Broadly speaking, in today’s highly competitive work environment, employers mostly are looking for:
- A mix of good qualifications
- Personal achievement
- Good communication skills
- An ability to meet targets and deadlines
All the above traits generally contribute to the making of a good candidate who could be employable.
Be a ‘Go-getter’
Besides qualifications and good institutional background, recruiters want people who possess the natural drive and fortitude to get things done, people who can help customers solve issues using not only strong intellectual capabilities and rigor but also good judgment and a healthy dose of practical sense.
Gap between theory and practice!
But first be sure there is a big gap between theory and practice of recruitment. Consider the following and understand the factors that go into the selection process:
- Employers will always say that they want the best graduates for their organisation, although what that means in practice can vary.
- In a survey of successful candidates about the recruitment criteria, it turned out that though employers expect high academic achievements but at the same time they give equal importance to the ability to demonstrate key ‘competencies’: the skills that are needed for working – rather than academic – life.
- Recruiters are looking for something in particular when they advertise a job. If you can show that you have the qualities they’re looking for then you can give yourself a distinct advantage. Knowing how to analyse what an employer wants in a job advert can give you a real edge.
- At interview, it is essential that you sell your skills and experiences. Don’t hold back on showing the interviewer your enthusiasm for pursuing your chosen career path.
- Never say anything negative about a previous employer or a person whom you have worked with or for. Even if you were fired from a previous job, never say anything negative or critical.
Competencies on test
When you start your job search and begin applying for your first graduate job, it helps to know what recruiters are looking for. It’s all about your ’employability’ and what value you can add to an organisation. It’s very likely that employers will define this in terms of ‘competences’: the skills that are needed for working – rather than academic – life.
There are three Cs which more or less remain constant throughout your working career and turn touchstone of your usefulness to the employers. They are:
Do you have enough contacts? The more contacts you have in the marketplace, the more likely it is you will find the job you want. The more people you know and who know you, the more likely it is you will uncover one of the 85 per cent or more of job openings that are never listed anywhere.

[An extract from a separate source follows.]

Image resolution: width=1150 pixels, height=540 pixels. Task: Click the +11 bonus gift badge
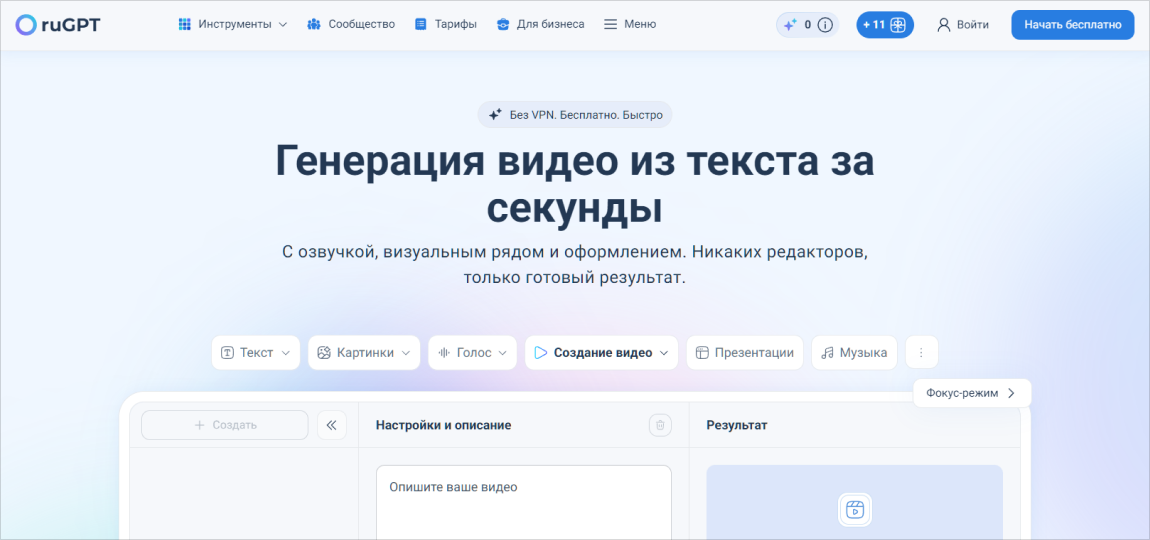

This is why it is so important for you to network continually. Join clubs and associations. Ask people for referrals and references. Tell your friends, relatives, and associates that you are in the market for a new job. Make sure that everyone you know is aware that you are available and looking for a job. Nothing is more important than your circle of contacts. The great majority of jobs that are filled in the hidden job market are filled because someone knows someone. And you can expand your range of contacts just by telling people that you are available and asking for their help and their advice.

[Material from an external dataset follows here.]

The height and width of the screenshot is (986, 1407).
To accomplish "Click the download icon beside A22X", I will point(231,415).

Your reputation is important! The second C is credibility. This is made up of your reputation and your character. Your credibility is the most important single quality about you in terms of getting recommendations and referrals from your contacts. Make sure that everything you do is consistent with the highest ethical standards. Make sure that you never say or do anything that could be misconstrued by anyone as anything other than excellent conduct and behavior. Remember, people will only recommend you for a job opening if they are completely confident that they will not end up looking foolish as a result of something you do or say.
Be good at what you do. The third C is competence. In the final analysis it is how good you are and how good you have been in your previous jobs that will determine, more than anything else, how good you can be at the job under consideration. Next to your character, your level of competence will be the single most important factor in determining your success in your career. This is why you must be continually working to maintain and upgrade your levels of competence through personal study all your working life.
Ability to lead
Leadership is one of the key components that all employers would want in you so that you do not have to be prompted to do things as you are self-driven.
The willingness and the desire to accept responsibility for results are key factors. It’s the ability to take charge, to volunteer for assignments, and to accept accountability for achieving the required results of those assignments that matter a lot.
The mark of the leader is that he or she does not make excuses. You demonstrate your willingness to be a leader in the organization by offering to take charge of achieving company goals and then committing yourself to performing at high levels.
Likability is another trait that tilts balance in your favour during the interview or formal interaction.
Employers like people who are warm, friendly, easygoing and cooperative with others. Employers are looking for people who can join the team and be part of the work family.
Many employers may even be looking for those who are not only qualified but also likable and could easily take to the company’s work culture without causing too much of `discomfort` to the existing team. After all, more revenue and growth are related to the team work.
Keep eyes and ears to ground
A new research shows that the vast majority of employers – domestic and foreign – are looking for a “cultural fit” and at times even winking at the educational skills of a candidate while hiring him ! So be flexible and keep your eyes and ears closed to the ground.
To conclude, Experience, job-skills & ability to communicate is a recipe of a good employable candidate recruiters look for!